_Document passage_

------------

Dental plaque linked to early cancer deaths, study claims

People who fail to brush their teeth properly face an increased risk of premature death from cancer, Swedish scientists claimed.

An observational study of almost 1,400 people in Stockholm between 1985 and 2009 revealed that the 35 participants who died of cancer during this period had higher levels of dental plaque than survivors, according to findings published in the BMJ Open online journal.

The dental plaque index in those who had died ranged between 0.84 and 0.91 -- indicating that the gum area of the teeth had been covered with plaque -- while the survivors had consistently lower values of between 0.66 and 0.67 -- indicating only partial plaque coverage on the gum.

The authors wrote, "Our study hypothesis was confirmed by the finding that poor [mouth] hygiene, as reflected in the amount of dental plaque, was associated with increased cancer mortality."

------------

_Problems and tasks_
(a) Write out every number that appears in the dental plaque article, in the order they occur.
(b) Write the next part of the dental plaque article, picking up after its final sentence.
The listing after this point is separate material, unrelated to the dental plaque article.

_Data for analysis_
------------

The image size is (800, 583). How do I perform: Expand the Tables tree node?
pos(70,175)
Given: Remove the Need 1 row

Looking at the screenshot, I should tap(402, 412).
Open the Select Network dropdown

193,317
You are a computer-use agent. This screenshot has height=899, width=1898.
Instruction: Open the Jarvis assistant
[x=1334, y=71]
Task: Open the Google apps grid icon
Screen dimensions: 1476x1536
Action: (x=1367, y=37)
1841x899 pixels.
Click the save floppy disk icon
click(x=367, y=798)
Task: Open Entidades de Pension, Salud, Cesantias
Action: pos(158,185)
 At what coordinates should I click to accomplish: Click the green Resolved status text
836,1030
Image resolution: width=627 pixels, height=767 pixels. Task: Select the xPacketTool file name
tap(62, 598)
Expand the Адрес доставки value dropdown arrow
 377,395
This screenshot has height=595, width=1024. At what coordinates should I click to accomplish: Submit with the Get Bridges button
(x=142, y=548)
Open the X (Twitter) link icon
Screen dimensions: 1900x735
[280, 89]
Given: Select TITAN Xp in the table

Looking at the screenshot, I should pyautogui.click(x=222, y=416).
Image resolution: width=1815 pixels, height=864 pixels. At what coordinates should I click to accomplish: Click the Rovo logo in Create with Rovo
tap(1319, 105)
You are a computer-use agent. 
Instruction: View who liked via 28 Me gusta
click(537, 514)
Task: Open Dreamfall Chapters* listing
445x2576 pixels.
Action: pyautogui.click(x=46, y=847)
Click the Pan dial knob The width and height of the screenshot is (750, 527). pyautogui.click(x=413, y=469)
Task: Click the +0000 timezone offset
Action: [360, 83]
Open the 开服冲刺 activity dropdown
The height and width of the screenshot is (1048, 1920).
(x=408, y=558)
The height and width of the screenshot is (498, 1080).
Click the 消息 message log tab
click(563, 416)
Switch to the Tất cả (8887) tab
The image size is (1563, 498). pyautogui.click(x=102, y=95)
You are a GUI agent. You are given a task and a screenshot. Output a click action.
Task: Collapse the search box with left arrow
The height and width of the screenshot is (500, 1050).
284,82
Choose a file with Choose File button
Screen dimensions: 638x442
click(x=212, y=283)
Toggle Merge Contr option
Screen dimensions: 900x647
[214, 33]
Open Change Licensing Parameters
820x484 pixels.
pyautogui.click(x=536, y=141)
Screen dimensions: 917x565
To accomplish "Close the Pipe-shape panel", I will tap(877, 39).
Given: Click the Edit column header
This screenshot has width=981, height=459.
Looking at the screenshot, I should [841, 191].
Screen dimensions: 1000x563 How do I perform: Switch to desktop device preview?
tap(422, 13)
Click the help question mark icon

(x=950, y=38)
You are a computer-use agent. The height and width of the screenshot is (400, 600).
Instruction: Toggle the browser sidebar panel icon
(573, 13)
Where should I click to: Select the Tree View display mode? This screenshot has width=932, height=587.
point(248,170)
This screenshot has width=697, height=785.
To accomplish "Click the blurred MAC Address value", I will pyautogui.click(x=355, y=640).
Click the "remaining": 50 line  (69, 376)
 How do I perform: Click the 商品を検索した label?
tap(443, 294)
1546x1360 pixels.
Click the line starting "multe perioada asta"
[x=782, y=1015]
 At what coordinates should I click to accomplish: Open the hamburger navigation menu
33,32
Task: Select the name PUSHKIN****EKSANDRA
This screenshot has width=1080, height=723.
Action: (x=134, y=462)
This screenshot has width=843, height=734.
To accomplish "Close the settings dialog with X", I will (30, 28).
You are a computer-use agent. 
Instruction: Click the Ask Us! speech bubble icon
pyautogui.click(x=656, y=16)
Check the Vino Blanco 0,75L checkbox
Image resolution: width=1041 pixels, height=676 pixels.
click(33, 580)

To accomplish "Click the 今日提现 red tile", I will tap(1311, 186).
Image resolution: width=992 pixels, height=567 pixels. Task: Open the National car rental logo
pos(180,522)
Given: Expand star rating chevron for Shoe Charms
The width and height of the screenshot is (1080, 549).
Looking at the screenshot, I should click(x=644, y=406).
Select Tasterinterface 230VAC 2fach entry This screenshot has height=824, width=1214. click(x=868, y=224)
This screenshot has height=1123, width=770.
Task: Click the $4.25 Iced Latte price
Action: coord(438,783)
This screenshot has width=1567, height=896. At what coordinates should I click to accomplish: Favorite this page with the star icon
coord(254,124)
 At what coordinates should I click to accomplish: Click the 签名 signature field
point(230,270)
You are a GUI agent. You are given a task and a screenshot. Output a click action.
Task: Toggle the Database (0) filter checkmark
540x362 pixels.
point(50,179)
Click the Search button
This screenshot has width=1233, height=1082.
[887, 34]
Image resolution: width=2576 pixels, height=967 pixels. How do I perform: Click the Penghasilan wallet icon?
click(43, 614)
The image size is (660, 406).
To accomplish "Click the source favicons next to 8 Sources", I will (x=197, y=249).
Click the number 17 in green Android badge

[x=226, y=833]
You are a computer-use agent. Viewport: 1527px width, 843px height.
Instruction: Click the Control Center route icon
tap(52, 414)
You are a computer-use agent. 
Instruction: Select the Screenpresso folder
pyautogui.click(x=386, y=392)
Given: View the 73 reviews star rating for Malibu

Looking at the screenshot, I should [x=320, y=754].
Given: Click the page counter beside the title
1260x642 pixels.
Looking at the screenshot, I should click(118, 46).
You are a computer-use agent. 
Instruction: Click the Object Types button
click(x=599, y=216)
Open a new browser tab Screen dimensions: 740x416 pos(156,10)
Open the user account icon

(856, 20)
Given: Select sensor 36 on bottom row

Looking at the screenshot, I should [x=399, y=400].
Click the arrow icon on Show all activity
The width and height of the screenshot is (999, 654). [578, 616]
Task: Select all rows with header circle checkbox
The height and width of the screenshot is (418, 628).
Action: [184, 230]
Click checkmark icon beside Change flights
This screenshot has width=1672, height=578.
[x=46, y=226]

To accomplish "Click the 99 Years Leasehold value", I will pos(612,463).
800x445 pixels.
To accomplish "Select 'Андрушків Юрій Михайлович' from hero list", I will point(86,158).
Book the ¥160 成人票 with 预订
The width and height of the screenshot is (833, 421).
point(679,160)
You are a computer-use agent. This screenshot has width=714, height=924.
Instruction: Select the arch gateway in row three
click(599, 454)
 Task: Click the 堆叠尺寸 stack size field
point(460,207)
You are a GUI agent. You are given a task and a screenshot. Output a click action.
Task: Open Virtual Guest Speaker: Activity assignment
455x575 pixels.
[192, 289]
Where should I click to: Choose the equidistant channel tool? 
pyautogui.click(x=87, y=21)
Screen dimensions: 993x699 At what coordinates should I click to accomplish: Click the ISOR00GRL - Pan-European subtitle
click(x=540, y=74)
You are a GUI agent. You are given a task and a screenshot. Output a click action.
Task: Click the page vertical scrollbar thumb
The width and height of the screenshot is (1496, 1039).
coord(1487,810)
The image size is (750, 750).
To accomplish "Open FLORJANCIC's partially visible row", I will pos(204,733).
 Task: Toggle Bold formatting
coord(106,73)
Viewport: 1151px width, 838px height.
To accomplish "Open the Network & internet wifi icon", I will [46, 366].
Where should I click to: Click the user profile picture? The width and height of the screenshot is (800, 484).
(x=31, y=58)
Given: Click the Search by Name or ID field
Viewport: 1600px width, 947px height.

------------

_Answers below_
(a)
1,400
1985
2009
35
0.84
0.91
0.66
0.67

(b)
The average age of death was 61 for the women and 60 for the men. The women would have been expected to live around 13 years longer, and the men an additional 8.5 years, so their deaths could be considered premature, the authors said.

The Swedish study said that dental plaque was associated with a 79 percent increased risk of premature death, with older age and being male increasing the odds.

The researchers cautioned that their findings did not prove that dental plaque causes or definitely contributes to cancer and called for further studies into the link.